SECTION 7.4 STOCK OF OTHER CORPORATIONS OR OTHER INTERESTS.

Unless otherwise ordered by the Board of Directors, the President, the Secretary, and such attorneys or agents of the Corporation as may be from time to time authorized by the Board of Directors or the President, shall have full power and authority on behalf of this Corporation to attend and to act and vote in person or by proxy at any meeting of the holders of securities of any corporation or other entity in which this Corporation may own or hold shares or other securities, and at such meetings shall possess and may exercise all the rights and powers incident to the ownership of such shares or other securities which this Corporation, as the owner or holder thereof, might have possessed and exercised if present. The President, the Secretary, or such attorneys or agents, may also execute and deliver on behalf of the Corporation power of attorney, proxies, consents, waivers, and other instruments relating to the shares or securities owned or held by this Corporation.

ARTICLE VII
AMENDMENTS

The holder of shares entitled at the time to vote for the election of directors shall have the power to adopt, amend, or repeal the By-Laws of the Corporation by a vote of not less than a majority of such shares, and except as otherwise provided by law, the Board of Directors shall have the power equal in all respects to that of the stockholders to adopt amend, or repeal the By-Laws by a vote of not less than a majority of the entire Board.
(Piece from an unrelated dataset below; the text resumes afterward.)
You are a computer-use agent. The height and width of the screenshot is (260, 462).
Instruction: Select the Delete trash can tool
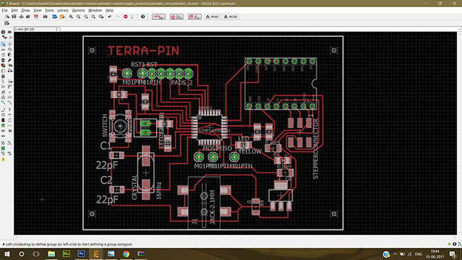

However, any By-Law adopted by the Board of Directors may be amended or repealed by a vote of the holders of a majority of the shares entitled at the time to vote for the election of directors.


CERTIFICATE OF SECRETARY

I, the undersigned, do hereby certify:

1. That I am the duly appointed and acting Secretary of NuWay Energy, Inc., a Delaware corporation; and

2. That the foregoing Amended and Restated By-Laws constitute the Amended and Restated By-Laws of said Corporation as duly adopted by action of the Board of Directors as of September 18, 2002.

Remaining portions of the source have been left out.